PingAccess

Setting up Kong Gateway

Download, install, and configure the ping-auth plugin to set up the Kong Gateway with PingAccess.

Before you begin

About this task

To configure the ping-auth plugin in Kong to set up a connection between PingAccess and Kong Gateway:

Steps

  1. Download and extract the ping-auth plugin for Kong Gateway from https://luarocks.org/modules/pingidentity/kong-plugin-ping-auth.

  2. Install the plugin by following the steps in Kong’s installation guide.

    1. To install using LuaRocks, run the command:

      luarocks install kong-plugin-ping-auth

    2. After installation, load the plugin into Kong by editing the following property in kong.conf: plugins = bundled,ping-auth.

    3. To confirm loading, look for the debug-level message Loading plugin: ping-auth in Kong’s error.log.

  3. In Kong Manager, click your default workspace and then click Plugins.

    Screen capture illustrating the Kong Manager UI on the Plugins page.

  4. For the ping-auth plugin, click Edit, and then click the toggle to enable the plugin.

    Screen capture that illustrates editing a plugin in Kong Manager. The toggle is blue to indicate it’s active, and the Global radio button is enabled.

  5. If you want to enable the plugin for specific consumers, services, or routes, click Scoped and then enter Service, Route, and Consumer information as needed.

  6. Connect Kong Gateway to PingAccess:

    1. Configure a sideband client in PingAccess and copy the shared secret.

      For more information, see Adding sideband clients.

    2. Enter the URL for PingAccess into the Config.Service URL field, making sure to use the sideband port specified in the run.properties file.
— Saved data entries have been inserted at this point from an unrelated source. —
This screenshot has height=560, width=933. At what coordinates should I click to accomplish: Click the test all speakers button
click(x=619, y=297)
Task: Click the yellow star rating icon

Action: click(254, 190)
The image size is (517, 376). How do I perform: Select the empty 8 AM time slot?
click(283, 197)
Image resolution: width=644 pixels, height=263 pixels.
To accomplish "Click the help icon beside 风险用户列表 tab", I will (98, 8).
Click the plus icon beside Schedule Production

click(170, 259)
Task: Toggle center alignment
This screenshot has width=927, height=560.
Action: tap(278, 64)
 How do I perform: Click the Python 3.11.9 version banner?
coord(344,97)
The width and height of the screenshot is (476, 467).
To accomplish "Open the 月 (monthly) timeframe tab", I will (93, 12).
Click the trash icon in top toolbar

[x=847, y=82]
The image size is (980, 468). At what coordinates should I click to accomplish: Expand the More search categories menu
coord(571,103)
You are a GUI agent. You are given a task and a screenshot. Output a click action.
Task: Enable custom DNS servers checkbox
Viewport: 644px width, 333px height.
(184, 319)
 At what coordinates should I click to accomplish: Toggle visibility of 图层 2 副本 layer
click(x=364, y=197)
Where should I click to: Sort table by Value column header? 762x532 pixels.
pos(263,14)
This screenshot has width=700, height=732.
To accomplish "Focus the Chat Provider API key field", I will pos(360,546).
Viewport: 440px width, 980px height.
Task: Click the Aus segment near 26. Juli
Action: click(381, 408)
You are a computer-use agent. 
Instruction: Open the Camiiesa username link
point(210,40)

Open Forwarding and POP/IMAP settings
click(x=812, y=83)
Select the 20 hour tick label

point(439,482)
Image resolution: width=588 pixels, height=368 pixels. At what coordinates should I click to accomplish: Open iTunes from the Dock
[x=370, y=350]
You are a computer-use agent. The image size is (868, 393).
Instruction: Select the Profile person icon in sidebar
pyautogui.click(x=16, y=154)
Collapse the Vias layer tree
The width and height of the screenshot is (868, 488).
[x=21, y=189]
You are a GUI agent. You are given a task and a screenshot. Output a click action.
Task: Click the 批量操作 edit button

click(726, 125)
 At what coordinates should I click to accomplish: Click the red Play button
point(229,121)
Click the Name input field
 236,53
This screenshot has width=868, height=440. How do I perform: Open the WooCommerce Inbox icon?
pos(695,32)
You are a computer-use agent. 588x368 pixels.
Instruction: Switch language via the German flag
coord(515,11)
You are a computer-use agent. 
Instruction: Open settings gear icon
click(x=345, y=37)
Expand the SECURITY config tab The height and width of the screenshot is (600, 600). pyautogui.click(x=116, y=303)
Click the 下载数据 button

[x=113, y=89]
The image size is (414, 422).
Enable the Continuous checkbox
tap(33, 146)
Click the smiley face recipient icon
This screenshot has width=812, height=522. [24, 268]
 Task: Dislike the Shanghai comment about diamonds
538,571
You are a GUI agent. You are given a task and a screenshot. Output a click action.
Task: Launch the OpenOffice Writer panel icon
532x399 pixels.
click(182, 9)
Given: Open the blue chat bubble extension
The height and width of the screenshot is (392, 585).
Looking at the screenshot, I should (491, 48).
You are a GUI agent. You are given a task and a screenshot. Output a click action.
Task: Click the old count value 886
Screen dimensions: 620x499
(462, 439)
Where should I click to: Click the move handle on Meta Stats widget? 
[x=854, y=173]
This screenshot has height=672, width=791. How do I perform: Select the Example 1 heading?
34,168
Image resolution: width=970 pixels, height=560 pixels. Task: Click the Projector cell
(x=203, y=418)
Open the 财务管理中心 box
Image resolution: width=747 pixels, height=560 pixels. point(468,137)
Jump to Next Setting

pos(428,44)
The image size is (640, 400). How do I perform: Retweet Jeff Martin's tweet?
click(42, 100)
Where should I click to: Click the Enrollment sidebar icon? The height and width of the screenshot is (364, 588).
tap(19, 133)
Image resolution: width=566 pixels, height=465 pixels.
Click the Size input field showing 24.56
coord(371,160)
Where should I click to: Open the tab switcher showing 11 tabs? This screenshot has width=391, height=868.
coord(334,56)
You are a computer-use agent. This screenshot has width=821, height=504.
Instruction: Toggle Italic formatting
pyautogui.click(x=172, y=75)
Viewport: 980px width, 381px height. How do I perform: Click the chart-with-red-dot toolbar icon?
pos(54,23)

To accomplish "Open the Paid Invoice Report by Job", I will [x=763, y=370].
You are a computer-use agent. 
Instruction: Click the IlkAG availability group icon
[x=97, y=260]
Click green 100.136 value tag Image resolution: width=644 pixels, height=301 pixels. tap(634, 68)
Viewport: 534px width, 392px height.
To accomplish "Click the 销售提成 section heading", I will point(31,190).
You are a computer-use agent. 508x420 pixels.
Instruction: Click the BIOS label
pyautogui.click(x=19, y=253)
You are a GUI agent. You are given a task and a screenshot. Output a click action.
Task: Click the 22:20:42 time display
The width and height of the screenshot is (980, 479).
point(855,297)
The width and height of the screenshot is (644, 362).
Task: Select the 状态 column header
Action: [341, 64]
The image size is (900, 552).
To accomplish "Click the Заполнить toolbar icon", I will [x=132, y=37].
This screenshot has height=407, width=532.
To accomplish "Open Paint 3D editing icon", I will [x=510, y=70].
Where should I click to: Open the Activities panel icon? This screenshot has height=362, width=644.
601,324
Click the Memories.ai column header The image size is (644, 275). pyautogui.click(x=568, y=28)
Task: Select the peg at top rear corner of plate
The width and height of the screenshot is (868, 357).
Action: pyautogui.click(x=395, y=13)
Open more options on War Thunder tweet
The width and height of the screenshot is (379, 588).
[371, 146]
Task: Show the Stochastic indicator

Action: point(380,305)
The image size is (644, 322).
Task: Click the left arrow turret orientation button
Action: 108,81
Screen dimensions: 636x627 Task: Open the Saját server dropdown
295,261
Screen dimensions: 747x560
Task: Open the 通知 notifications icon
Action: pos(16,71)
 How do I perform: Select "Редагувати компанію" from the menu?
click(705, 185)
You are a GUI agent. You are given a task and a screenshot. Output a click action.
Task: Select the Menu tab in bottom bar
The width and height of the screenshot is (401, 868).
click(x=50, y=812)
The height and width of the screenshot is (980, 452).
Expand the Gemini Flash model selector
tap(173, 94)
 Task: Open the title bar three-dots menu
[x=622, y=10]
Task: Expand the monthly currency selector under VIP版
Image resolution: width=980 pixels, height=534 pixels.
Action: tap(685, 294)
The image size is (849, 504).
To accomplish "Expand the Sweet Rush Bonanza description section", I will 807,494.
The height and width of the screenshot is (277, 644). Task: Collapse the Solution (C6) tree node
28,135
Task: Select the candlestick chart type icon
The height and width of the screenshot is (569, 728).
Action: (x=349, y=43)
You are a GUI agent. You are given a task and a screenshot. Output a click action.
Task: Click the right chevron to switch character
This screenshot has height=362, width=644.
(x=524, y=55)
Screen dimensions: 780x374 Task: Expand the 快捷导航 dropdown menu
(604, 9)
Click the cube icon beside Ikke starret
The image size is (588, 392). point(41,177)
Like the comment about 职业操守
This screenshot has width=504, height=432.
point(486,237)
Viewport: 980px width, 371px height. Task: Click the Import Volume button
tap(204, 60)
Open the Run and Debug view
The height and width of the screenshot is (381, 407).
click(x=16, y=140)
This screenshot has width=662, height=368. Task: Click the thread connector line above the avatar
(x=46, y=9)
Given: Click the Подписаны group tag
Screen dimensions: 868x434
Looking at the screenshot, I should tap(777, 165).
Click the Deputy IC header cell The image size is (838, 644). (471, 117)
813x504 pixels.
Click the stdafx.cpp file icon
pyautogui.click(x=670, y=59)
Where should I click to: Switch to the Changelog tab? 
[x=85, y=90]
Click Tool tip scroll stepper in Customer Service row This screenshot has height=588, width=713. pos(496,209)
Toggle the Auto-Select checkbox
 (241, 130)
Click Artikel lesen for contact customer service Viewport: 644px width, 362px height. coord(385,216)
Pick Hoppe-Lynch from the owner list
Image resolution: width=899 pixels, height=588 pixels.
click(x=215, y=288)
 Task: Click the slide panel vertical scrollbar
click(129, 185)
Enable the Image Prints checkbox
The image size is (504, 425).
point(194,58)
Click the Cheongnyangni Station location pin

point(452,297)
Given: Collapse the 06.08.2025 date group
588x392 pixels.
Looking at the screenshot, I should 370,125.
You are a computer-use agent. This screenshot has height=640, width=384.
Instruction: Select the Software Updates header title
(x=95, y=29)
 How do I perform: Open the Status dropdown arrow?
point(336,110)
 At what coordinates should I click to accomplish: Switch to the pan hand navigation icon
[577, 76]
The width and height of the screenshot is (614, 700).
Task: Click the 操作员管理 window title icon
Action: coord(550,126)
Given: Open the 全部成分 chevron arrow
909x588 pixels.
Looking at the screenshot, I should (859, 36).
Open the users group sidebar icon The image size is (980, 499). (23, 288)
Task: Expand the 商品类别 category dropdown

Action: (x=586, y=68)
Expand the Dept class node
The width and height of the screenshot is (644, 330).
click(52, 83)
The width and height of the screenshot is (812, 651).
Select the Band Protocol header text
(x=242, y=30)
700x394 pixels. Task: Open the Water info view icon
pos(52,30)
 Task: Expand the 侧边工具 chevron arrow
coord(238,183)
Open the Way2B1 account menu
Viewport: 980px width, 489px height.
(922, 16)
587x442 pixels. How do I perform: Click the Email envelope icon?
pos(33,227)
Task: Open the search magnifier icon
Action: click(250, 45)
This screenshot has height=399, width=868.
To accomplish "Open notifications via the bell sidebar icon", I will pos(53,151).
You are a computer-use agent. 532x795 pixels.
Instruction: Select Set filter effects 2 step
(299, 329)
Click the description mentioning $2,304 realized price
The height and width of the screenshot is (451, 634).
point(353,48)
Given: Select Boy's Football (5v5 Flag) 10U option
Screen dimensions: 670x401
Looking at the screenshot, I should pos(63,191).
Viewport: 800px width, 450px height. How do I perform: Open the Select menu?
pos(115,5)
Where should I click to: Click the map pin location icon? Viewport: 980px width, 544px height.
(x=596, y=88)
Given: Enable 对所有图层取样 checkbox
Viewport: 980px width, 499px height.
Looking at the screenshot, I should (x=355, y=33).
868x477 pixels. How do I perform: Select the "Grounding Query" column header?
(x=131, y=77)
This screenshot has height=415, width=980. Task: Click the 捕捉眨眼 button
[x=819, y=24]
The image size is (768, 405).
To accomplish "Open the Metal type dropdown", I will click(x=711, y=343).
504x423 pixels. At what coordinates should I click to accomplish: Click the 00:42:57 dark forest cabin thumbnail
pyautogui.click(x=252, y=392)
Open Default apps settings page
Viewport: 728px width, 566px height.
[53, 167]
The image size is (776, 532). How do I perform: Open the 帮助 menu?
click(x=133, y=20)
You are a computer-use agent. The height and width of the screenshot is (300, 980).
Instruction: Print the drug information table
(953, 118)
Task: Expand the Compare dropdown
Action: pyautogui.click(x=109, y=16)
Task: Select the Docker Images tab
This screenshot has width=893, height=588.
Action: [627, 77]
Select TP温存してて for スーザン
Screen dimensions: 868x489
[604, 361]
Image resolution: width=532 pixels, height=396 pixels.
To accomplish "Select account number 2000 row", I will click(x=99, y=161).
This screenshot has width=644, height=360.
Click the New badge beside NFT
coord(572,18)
      The default port is 3020.

      Enable the configuration in the run.properties file in order for ping-auth to be able to communicate with PingAccess.
      Screen capture illustrating the Config.Service URL and Config.Shared Secret fields in Kong Manager. The Config.Verify Service Certificate is enabled.

    3. Paste the shared secret into the Config.Shared Secret field in Kong Manager.

    4. Update the Config.Secret Header Name in Kong Manager if this value was changed in PingAccess.

  7. If needed, configure the rest of the optional fields in Kong Manager or the API.

    Option API Field Name Description

    Config.Connection KeepAlive Ms

    connection_keepAlive_ms

    The duration to keep the connection alive for reuse. The default is 6000.

    Config.Connection Timeout Ms

    connection_timeout_ms

    The duration to wait before the connection times out. The default is 10000.

    Config.Enable Debug Logging

    enable_debug_logging

    Controls if requests and responses are logged at the debug level. The default is false. For log messages to show in the error.log, you must set log_level = debug in kong.conf.

    Config.Verify Service Certificate

    verify_service_certificate

    Controls whether the service certificate is verified. This is intended for testing purposes and the default is true.

  8. Click Update and then click Update Plugin.

    Result:

    Kong Gateway is now configured to work with PingAccess.